As someone who’s played and reviewed every game in The Dark Pictures Anthology, I’d like to think I know what to expect. You begin to spot the patterns and get a feel for how things will go. Dare I say it, there’s a danger that the games don’t have the impact they used to because you’ve seen all the tricks before. How delightful then, that The Devil in Me, picks up all my egotistical comfort, and throws it out the window. I’m sitting here curious, on edge, and scared. And I bloody love it.
The setting for this entry in The Dark Pictures Anthology is the Murder Hotel. It’s a tourist attraction said to mimic the original Murder Castle of H. H. Holmes – an American serial killer. A group of five filmmakers seize on the opportunity after being invited to the place. They plan on filming a successful documentary to relaunch their careers. As you can probably tell, things don’t go according to plan, and before long the group finds themselves trapped in the Hotel, fighting for their lives.
Shocked and scared
The preview build I played was just over an hour in length, towards the beginning of the game, before the ante has truly been raised. That being said, during this time, I feel like I’d experienced a lot of “game” with plenty to see and experience. The Devil in Me is the longest Dark Pictures title to date, with a playthrough clocking in at 7 to 8 hours. My impression from what I played is that this isn’t due to filler. In fact, I’d controlled four of the five characters in that time, and been shocked and scared in a variety of ways too.
You see, the setting of the Murder Hotel really does amplify your horror experience. As a player, you know you are being watched, controlled, and manipulated even before the characters fully realise it too. Their lives are potentially in the balance at any moment and at the whim of an unseen and unknown presence. You’re being tested, required to make difficult decisions like you’re starring in your own version of a Saw film. The narrow hallways of the Hotel hark back to the similarly tight corridors you face in Man of Medan, and the decisions gave me a very Until Dawn vibe in their poignancy. And I know such decisions will only likely get tougher when the full game lands.
There was a lot of creepy, unnerving content too. Look away now if you’re not a fan of animatronic robots, giving off a pseudo-human vibe, feeling like they’re staring into your soul, plotting, knowing. One scene, in particular, felt like you’d walked straight into a scene from The Shining. In a later scene, I had to wander around the hallways with a microphone picking up random and unnerving sounds like crying and screaming before the lights went out and I had to rely on the faint light from the microphone itself and pick up weird sounds whilst trudging around blind corners. Meanwhile, the Hotel corridors themselves seem to move when I’m not looking, meaning I can’t retrace my steps, or get the comfort of light or a familiar room. Then there are some jump scares, and blood later on too. It’s intense. And it sets things up beautifully.
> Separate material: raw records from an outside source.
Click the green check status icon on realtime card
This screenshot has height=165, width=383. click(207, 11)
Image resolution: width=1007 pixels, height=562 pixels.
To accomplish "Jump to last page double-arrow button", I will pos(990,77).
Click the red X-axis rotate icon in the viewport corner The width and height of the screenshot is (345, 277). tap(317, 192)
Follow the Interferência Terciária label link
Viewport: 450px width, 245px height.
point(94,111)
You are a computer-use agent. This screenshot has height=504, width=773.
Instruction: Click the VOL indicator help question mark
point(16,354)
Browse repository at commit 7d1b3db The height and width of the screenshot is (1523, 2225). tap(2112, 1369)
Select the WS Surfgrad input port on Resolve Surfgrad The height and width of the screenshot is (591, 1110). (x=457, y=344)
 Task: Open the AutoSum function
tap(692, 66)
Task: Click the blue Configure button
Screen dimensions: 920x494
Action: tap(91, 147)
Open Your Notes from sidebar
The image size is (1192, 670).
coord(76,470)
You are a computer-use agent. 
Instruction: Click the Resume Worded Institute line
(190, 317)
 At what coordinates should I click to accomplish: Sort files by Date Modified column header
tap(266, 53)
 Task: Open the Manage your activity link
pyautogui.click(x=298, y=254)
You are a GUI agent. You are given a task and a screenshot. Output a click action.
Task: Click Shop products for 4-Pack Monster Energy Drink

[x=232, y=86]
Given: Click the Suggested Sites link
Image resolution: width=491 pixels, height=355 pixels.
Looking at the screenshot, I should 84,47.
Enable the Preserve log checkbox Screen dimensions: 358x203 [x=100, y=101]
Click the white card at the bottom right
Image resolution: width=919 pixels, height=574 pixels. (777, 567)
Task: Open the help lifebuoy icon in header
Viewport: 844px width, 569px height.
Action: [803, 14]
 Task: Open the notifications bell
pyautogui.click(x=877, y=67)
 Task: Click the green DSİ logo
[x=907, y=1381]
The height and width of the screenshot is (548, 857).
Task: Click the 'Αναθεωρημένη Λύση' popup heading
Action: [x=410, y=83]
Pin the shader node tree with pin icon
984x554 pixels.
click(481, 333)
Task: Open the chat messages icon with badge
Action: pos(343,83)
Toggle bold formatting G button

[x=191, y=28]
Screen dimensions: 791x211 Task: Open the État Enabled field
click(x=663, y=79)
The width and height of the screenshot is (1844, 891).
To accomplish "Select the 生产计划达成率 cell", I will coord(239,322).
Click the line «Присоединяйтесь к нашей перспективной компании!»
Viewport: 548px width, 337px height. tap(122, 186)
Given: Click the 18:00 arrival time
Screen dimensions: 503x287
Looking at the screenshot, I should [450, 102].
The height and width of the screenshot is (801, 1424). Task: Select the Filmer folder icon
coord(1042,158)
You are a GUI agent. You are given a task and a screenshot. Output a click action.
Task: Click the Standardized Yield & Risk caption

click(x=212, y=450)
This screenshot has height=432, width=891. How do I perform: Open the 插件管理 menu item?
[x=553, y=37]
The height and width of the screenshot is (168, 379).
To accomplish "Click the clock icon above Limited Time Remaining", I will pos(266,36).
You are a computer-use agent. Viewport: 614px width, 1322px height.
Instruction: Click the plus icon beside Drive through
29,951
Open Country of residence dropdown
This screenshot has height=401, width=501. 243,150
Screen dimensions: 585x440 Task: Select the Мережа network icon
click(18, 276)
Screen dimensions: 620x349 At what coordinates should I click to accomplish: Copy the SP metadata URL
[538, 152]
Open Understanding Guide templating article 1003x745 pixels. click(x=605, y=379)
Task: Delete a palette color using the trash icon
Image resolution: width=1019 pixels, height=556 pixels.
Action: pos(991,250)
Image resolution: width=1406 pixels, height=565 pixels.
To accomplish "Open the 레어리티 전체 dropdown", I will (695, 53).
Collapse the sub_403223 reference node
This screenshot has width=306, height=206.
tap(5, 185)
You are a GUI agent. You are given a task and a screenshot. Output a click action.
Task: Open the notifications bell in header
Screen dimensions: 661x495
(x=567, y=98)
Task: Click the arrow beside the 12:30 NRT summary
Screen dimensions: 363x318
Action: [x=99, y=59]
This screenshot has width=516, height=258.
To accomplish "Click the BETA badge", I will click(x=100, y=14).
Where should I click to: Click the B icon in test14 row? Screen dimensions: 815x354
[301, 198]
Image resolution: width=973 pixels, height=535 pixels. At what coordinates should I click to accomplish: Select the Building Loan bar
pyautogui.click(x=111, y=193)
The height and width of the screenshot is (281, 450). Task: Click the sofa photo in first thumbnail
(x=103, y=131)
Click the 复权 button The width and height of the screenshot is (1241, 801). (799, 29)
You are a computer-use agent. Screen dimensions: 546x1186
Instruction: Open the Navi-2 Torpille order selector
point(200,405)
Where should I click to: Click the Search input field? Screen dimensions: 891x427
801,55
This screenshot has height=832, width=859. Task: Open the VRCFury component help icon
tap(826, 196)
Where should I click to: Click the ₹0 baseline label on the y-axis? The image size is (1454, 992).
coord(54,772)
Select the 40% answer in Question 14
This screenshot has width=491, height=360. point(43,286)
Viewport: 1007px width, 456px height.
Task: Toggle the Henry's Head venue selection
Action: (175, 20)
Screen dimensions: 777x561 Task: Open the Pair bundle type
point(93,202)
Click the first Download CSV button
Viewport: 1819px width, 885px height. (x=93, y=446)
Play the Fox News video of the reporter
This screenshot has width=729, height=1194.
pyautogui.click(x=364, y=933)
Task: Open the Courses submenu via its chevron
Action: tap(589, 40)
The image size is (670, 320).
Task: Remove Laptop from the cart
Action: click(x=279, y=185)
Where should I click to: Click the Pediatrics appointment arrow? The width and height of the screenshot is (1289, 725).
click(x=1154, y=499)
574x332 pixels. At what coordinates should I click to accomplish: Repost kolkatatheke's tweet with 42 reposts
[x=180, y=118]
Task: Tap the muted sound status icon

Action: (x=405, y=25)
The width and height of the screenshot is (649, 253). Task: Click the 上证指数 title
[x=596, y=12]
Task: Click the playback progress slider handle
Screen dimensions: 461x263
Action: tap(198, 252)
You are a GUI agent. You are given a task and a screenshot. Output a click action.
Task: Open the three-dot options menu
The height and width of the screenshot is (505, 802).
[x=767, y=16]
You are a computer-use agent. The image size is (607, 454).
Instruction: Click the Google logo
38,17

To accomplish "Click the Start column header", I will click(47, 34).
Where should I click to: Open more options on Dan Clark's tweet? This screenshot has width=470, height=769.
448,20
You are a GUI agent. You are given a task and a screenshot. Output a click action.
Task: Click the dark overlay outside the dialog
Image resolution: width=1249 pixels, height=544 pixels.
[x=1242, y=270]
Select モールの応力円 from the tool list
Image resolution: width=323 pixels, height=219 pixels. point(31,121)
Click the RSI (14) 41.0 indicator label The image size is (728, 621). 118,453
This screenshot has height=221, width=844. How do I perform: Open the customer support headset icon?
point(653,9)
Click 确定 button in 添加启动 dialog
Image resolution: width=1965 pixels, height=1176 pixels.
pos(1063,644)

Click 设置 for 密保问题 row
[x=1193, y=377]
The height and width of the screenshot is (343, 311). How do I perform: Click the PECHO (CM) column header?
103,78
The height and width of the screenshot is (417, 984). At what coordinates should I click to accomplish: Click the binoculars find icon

Away from the scares, the new movement actions implemented in the Devil in Me were on display too. Characters are pushing and pulling objects, crouching under obstacles, jumping over gaps, and vaulting through windows. Nothing ground-breaking, but it’s an interesting juxtaposition to the slow creep during the tense sections, and allows you to explore areas in more interesting ways than the series has had before. There are also more things to see and collect, Bearings are back highlighting key decisions that affect the overall story, and the pre-emptive Pictures that show you glimpses of a potential future are still as thought-provoking as ever.
Needless to say, the preview build for The Devil in Me has me excited. In a “blimey, let me catch my breath” type way. It has lots of ideas, and they’re all on display from this early part of the story, and they seem to fit well into the overall horror narrative that The Dark Pictures is known for. The proof as always will be in how the story itself holds up, but also whether these new mechanics and features still feel interesting and integrated by the end of the game. The good news is, there isn’t long to wait to see the Murder Hotel in all its glory.
The Devil in Me is out on November 18th for PC, Xbox One, Xbox Series S|X, PS4, and PS5.